Esercizi da svolgere ▸
[A] In base al testo su Paula Modersohn-Becker, spiega perché l'encausto si adattava alle idee artistiche della pittrice.
[B] Ricopia dal testo su Paula Modersohn-Becker il passo che comincia con le parole "E appunto l’encausto" e fermati dopo le parole "soglie del cubismo.".

Testo di partenza ▸
================================

Paula Modersohn-Becker - La tecnica ruvida

 
Verso la fine dell’Ottocento e l’inizio del Novecento viene riscoperta in pittura la tecnica dell’encausto. Tra gli artisti più noti ad averla praticata o solo studiata ci sono Paul Klee e Paula Modersohn-Becker, nomi legati alla sperimentazione di nuovi linguaggi figurativi.
La Becker in particolare fin dai suoi esordi perseguì con coerenza la propria idea di arte, una semplice e nobile rappresentazione, uno scavo nella materialità delle forme fino all’essenziale, spoliazione, alleggerimento, distacco dagli aspetti psicologici, dalla concettosità vacua, conquista i cui risvolti volle esprimere anche nel modus operandi. Perché la materia è mater, sostanza materna, elemento che nutre, centro emotivo che non ha filtri ma solo istinto, impulso, genuino amore.
E appunto l’encausto (dal greco enkaustès, “mettere a fuoco”), metodo decorativo noto fin dall’antichità – emblematici gli oltre seicento dipinti su tavola che sono stati rinvenuti nella necropoli di Fayyum in Egitto, datati fra il I e il III secolo d. C. – distinguendosi per la pastosità e la ruvidezza, assecondava alla perfezione queste idee. Negli anni dell’apprendistato berlinese, già sensibile alle esperienze di rottura, la Modersohn fu colpita da Edvard Munch, quindi a Parigi, dal primo soggiorno nel 1900, proseguì in autonomia la sua rivoluzione plastica accarezzando con penetrante curiosità le radici cézanniane e dei Nabis fino alle soglie del cubismo.

================================

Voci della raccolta
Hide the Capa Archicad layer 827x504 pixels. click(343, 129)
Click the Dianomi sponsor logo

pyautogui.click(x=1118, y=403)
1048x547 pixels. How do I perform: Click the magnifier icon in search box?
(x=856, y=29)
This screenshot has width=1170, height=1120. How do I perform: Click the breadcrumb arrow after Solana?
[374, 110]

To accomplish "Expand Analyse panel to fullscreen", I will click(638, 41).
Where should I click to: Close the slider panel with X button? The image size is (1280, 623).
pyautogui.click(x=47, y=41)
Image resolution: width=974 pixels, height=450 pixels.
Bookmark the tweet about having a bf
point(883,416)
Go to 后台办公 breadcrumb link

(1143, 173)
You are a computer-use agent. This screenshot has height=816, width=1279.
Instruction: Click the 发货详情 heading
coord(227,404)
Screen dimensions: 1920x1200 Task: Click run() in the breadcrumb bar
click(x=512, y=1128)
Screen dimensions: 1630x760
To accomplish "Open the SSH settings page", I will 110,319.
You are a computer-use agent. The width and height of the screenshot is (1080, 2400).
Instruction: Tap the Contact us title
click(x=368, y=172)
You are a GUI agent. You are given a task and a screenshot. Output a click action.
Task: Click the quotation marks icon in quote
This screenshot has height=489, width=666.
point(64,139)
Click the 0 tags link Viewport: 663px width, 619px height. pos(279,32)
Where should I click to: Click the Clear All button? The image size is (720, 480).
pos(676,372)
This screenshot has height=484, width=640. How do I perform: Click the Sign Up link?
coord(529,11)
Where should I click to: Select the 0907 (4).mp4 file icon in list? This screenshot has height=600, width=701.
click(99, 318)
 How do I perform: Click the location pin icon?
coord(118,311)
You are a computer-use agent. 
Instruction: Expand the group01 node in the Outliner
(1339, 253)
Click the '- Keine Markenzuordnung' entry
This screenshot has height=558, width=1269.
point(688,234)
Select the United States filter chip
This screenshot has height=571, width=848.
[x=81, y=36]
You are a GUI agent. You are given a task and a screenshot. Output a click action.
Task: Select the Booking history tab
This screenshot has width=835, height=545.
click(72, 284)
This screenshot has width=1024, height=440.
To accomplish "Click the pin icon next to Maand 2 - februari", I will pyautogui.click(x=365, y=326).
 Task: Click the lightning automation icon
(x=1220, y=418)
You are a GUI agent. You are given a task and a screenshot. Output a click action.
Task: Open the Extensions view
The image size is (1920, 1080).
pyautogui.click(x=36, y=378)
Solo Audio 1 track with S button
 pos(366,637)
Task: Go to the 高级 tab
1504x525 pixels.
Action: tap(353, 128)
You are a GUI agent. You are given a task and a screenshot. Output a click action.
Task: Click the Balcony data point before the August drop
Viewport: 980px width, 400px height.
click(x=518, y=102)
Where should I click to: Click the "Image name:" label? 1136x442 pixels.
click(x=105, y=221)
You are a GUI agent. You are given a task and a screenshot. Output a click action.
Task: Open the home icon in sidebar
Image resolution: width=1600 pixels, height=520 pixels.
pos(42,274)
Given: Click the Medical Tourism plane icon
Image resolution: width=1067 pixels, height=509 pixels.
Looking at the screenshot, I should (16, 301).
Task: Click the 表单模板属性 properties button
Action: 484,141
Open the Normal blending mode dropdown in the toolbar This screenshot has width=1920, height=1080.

================================

Risposte scritte ▸
[A] L'encausto si distingueva per la pastosità e la ruvidezza. Per questo assecondava alla perfezione l'idea di arte della Becker, fondata sullo scavo nella materialità delle forme fino all'essenziale.

[B]
E appunto l’encausto (dal greco enkaustès, “mettere a fuoco”), metodo decorativo noto fin dall’antichità – emblematici gli oltre seicento dipinti su tavola che sono stati rinvenuti nella necropoli di Fayyum in Egitto, datati fra il I e il III secolo d. C. – distinguendosi per la pastosità e la ruvidezza, assecondava alla perfezione queste idee. Negli anni dell’apprendistato berlinese, già sensibile alle esperienze di rottura, la Modersohn fu colpita da Edvard Munch, quindi a Parigi, dal primo soggiorno nel 1900, proseguì in autonomia la sua rivoluzione plastica accarezzando con penetrante curiosità le radici cézanniane e dei Nabis fino alle soglie del cubismo.